II. Datasets and Workflow

Data sources

We collected the Latin names of Cucurbitales and associated publications from plaBiPD (Gui et al., 2023), along with the genomes, GFF, and the sequences of CDS and PEP. A total of 185 Cucurbitales genomes were collected from NCBI (https://www.ncbi.nlm.nih.gov/), CuGenDBv2 (Yu et al., 2023), and CNCB (https://www.cncb.ac.cn/) (Supplemental Table 1). Details of these datasets can be searched in the Resource portal of CGRP. For species with multiple genome versions, prioritize selecting the high-quality, latest, or widely used version. Images and descriptions of plants were mainly obtained from Wikipedia (http://wikipedia.org) and Plants of the World Online (https://powo.science.kew.org/). The literature were extracted from PubMed (https://pubmed.ncbi.nlm.nih.gov/). Cucurbitales transcriptomes were obtained from the SRA database (https://www.ncbi.nlm.nih.gov/sra/).
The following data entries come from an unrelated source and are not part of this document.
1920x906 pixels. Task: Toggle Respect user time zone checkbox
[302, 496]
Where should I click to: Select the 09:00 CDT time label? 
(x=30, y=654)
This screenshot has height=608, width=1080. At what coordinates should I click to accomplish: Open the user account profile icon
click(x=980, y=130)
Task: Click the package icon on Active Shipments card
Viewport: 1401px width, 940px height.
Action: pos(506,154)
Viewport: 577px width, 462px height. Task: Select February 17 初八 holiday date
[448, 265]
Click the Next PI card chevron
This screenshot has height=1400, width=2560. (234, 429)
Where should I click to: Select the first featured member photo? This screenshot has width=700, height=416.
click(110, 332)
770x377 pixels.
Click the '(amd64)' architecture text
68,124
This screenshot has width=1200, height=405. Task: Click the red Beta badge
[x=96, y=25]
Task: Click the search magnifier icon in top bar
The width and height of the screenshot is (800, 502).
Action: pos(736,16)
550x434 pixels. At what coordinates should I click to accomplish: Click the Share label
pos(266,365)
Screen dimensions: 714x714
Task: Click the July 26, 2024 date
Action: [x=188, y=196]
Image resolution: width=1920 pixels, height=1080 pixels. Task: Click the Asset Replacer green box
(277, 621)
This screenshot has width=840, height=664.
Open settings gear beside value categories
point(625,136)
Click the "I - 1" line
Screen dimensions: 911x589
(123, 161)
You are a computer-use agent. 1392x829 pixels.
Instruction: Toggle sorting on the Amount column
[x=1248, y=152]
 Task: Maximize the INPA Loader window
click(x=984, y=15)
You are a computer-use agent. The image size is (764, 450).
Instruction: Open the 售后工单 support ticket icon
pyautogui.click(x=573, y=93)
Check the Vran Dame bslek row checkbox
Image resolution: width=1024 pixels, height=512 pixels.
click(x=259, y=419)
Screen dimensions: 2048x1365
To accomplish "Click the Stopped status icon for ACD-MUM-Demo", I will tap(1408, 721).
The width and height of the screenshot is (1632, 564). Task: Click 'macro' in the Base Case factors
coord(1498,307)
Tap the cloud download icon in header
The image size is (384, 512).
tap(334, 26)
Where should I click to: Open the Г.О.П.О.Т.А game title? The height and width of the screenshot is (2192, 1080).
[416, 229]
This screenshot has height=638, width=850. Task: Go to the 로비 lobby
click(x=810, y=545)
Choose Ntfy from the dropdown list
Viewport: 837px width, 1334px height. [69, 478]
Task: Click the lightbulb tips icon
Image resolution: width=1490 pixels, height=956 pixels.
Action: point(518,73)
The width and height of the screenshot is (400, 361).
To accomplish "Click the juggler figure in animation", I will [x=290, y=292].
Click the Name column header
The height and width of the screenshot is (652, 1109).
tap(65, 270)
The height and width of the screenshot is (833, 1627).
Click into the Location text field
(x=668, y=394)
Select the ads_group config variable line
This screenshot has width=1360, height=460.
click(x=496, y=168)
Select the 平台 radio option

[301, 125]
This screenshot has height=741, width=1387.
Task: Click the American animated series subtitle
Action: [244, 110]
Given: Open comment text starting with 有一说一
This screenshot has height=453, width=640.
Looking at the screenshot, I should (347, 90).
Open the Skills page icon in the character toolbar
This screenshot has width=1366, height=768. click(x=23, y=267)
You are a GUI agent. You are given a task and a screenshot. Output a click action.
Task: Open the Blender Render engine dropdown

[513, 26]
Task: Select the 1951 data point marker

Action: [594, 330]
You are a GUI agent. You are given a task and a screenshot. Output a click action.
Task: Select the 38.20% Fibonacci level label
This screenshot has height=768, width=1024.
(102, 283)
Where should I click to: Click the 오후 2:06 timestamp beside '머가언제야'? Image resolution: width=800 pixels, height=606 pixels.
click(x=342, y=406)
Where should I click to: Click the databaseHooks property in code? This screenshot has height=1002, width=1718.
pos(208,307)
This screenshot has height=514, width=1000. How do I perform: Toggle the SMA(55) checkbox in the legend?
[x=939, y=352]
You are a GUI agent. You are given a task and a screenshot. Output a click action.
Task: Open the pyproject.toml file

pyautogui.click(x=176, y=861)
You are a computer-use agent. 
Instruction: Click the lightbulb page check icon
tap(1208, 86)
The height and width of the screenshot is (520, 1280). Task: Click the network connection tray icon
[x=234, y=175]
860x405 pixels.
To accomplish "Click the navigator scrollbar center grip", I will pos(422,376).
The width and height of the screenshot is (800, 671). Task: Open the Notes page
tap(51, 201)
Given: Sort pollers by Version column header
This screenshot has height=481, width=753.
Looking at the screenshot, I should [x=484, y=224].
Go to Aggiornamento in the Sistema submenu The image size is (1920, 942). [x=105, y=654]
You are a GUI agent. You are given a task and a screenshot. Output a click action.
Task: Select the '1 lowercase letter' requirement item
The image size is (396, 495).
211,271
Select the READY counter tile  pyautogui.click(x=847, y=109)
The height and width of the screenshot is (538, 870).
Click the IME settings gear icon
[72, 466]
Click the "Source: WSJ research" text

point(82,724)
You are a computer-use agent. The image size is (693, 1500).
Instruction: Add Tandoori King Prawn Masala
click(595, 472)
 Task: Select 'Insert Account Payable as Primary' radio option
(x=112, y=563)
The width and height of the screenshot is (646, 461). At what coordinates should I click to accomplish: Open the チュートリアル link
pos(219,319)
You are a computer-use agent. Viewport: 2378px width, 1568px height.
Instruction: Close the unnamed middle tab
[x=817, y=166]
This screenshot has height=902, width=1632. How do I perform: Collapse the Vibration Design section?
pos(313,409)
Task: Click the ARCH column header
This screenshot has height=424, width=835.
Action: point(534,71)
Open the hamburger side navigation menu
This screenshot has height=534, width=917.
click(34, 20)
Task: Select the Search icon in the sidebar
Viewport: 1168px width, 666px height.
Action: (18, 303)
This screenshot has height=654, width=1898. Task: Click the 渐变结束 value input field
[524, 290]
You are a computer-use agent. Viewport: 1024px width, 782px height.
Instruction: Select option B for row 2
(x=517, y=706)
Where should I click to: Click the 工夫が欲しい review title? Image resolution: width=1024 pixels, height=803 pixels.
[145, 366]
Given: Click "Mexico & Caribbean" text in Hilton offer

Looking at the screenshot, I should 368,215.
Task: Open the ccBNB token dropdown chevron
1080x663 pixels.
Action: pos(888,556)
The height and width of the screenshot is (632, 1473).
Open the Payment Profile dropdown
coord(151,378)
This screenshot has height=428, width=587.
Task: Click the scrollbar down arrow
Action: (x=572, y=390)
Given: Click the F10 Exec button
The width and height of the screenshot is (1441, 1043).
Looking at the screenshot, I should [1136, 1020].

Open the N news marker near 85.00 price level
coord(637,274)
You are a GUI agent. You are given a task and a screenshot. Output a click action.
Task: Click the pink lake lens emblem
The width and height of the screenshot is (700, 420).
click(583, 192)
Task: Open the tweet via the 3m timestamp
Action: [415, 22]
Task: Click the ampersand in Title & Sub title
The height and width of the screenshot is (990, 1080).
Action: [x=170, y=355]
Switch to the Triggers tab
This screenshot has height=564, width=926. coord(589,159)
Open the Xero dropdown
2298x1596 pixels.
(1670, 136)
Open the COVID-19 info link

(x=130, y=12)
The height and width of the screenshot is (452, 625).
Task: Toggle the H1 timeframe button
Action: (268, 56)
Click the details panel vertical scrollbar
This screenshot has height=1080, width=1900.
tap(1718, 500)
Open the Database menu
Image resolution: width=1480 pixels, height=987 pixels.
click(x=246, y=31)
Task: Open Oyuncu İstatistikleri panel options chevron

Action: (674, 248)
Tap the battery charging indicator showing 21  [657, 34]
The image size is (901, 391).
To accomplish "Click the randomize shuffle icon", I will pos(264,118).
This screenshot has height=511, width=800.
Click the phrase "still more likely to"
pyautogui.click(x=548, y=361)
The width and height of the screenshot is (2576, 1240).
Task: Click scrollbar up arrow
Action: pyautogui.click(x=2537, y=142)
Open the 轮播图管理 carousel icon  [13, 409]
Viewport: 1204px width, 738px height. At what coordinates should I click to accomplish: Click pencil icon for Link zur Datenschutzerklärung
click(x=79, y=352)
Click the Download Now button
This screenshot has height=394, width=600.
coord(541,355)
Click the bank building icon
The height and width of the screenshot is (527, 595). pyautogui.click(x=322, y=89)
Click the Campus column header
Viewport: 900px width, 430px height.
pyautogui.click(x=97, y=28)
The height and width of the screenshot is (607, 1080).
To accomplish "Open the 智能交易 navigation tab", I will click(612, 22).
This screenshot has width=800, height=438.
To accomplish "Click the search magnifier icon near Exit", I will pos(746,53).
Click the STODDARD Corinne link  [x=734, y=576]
Metabolomes were sourced from the NPASS database (https://bidd.group/NPASS/index.php).

Gene annotation pipelines

Raw data processing. First, process the GFF3 data, extract the gene, starting and ending sites, as well as the positive and negative chains in GFF3, and set the new GFF as follows: the first column is the chromosome number, the second column is the starting position of the gene, the third column is the ending position of the gene, the fourth column is the positive and negative chain information, the fifth column is the original id of the gene, and the sixth column is the new id of the gene. It is generally the abbreviation of the species name, followed by the chromosome number and the number of the chromosome where the gene is located. The seventh column is the number on the chromosome where the gene is located. Then, extract the corresponding CDS and PEP based on the processed gff, and simultaneously complete the modification of the gene id.

Gene annotation. Functional annotation of predicted protein-coding genes was carried out using InterProScan. The tool was executed with default parameters, using the protein sequences (PEP) as input to identify functional domains, families, and sites by searching against the InterPro member databases. This analysis provided annotations including Gene Ontology (GO) terms and InterPro entries.

KEGG annotation. The GhostKoala was employed to annotate the KEGG pathways of proteins.

TE annotation. A comprehensive approach combining evidence-based searches and de novo predictions was employed to identify the TEs of Cucurbitales. For evidence-based searches, the RepeatMasker (v4.1.4) was used with default parameters. For de novo predictions, the RepeatModeler (v2.0.3) was applied to generate a consensus library, and the DeepTE (-sp P) was used to reclassify unknown TEs, improving classification accuracy. Then, the results from both methods were integrated using RepeatMasker (v4.1.4)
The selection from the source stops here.